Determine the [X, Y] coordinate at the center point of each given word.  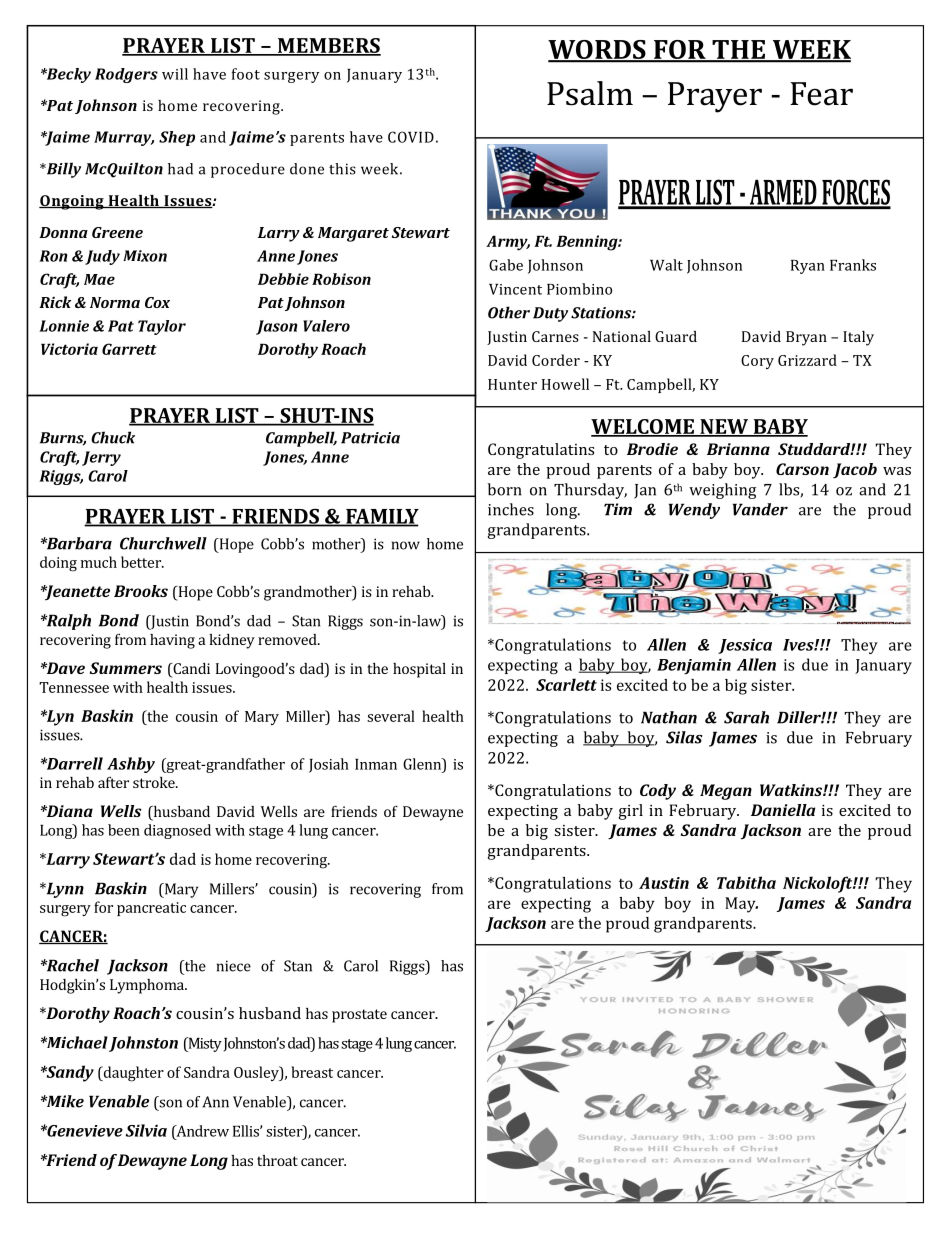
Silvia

◇ ◇ ◇

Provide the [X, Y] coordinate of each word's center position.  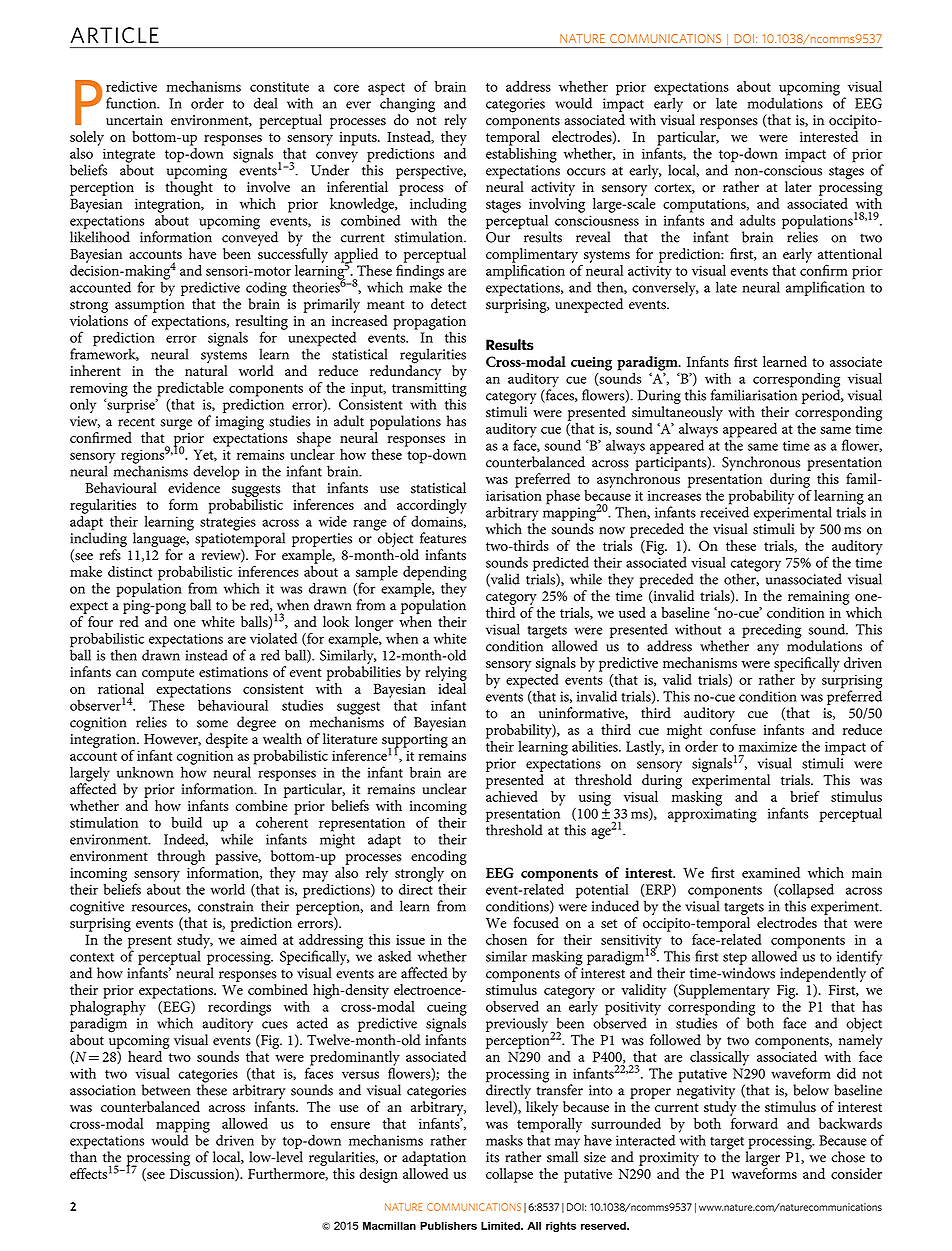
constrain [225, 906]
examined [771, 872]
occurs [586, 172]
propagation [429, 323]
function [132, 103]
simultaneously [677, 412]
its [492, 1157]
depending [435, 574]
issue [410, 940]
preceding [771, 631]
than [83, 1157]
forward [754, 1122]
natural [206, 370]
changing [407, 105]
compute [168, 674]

◇ ◇ ◇

**Problem requirements:**
Please give the material again, starting with the line that contains "simultaneously [677, 412]" and going on through the line that contains "compute [168, 674]", with "forward" renamed to "backward" and nothing else changed. Return only those lines.

**Exercise result:**
simultaneously [677, 412]
its [492, 1157]
depending [435, 574]
issue [410, 940]
preceding [771, 631]
than [83, 1157]
backward [754, 1122]
natural [206, 370]
changing [407, 105]
compute [168, 674]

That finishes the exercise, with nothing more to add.